3. Show people why they are important
Why do people go to work every day? Yes, to earn money. But this kind of motivation is losing more and more traction nowadays. If you earn a certain amount of money, rewards doesn’t motivate you to be more productive in the long term. People want to get appreciated by humans for what they are doing. Not just once a year when you have your yearly conversation with your manager. Do it whenever you think: “Cool, that was great”. I had a great experience when I’ve send one guy from the team to the customer just to see how they use our software. He came back and said: “They really are productive using our stuff. They love it”.
4. Do your own thing
There are so many good ideas out there in the world. Don’t follow all of them. You should just pick those, that makes sense for your team. Don’t try to implement Scrum by the books. See what works, what doesn’t, get your own ideas and try them out! Don’t follow blindly another Guru that is trying to teach you the right way.
Developers should have the right to decide what works best for the team. But we’ve been studying for years, we fix problems every day and can’t decide how we work best? Developers should be treated like grown ups, not like 13 year old school boys. If we think a tool makes us more productive, let’s buy it!

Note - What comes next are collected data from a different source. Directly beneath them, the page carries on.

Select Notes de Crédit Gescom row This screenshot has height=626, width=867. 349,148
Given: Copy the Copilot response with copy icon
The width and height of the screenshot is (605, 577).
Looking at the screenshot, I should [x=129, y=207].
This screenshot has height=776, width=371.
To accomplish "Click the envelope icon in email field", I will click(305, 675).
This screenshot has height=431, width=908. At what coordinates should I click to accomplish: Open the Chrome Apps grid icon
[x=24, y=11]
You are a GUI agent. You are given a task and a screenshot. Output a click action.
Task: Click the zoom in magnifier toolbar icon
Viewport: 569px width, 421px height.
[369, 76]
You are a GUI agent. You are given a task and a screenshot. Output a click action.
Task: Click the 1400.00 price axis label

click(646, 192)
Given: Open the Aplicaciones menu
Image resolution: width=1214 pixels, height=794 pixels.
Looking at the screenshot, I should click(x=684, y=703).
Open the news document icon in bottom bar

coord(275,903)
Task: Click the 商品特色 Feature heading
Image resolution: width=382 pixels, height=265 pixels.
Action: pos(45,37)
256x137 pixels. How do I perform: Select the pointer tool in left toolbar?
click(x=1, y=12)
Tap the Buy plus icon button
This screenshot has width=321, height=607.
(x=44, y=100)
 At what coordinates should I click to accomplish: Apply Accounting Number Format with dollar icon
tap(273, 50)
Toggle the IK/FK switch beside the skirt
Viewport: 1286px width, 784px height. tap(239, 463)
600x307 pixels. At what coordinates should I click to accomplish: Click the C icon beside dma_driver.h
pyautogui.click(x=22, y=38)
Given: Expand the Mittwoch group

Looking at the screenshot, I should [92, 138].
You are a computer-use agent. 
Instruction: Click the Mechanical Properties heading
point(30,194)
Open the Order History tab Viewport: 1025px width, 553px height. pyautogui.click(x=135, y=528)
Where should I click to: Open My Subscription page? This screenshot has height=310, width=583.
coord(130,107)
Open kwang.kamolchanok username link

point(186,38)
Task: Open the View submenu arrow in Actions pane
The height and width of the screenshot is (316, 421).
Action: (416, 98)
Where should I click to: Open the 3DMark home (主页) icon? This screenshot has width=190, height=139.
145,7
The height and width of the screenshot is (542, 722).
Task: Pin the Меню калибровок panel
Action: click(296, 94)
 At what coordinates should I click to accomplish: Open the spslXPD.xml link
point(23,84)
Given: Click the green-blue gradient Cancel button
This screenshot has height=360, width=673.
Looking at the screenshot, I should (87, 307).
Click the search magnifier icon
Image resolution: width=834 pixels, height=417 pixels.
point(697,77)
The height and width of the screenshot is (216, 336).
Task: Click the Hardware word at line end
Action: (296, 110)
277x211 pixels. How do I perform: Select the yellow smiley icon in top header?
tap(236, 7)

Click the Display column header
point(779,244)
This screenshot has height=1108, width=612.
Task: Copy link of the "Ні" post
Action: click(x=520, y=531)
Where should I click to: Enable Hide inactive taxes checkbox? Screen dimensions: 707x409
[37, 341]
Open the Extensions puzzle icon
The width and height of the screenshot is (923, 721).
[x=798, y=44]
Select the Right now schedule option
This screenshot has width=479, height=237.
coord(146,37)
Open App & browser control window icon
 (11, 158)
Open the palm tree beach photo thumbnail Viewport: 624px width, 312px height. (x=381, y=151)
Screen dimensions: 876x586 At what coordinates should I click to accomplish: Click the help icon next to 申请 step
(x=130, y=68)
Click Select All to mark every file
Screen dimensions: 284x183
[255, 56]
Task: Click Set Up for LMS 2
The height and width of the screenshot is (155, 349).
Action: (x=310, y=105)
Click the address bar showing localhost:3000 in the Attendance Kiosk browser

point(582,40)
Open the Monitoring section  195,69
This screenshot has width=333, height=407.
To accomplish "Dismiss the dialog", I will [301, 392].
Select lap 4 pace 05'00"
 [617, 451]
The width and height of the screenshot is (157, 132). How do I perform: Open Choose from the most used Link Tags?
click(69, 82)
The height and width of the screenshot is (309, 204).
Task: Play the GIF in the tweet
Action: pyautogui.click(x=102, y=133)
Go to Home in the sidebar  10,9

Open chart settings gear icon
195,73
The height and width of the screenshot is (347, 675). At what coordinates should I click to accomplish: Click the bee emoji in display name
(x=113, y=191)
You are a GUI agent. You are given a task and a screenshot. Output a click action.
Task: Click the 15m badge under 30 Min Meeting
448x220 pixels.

5. Learning is everybody’s own responsibility
The company can send you to conferences or workshops and they can buy you books. But lets face it: You won’t learn anything from a 45 minute talk or if a book is just laying in the shelf. You have to take action! Nobody can help you with that, it’s your own responsibility. And we have to learn if we want to know what’s going on. Yes, there are some things to do together like coding katas or brown bags. But also here: It’s still the decision of each employee to take that power and use it for something good.
6. Change is the only constant
Do I have to say more? Think constantly about what sucks in your software development and change it! Don’t be afraid of new things or to pull the plugs on things, that have just currently been implemented but really doesn’t work out. Change and improve constantly.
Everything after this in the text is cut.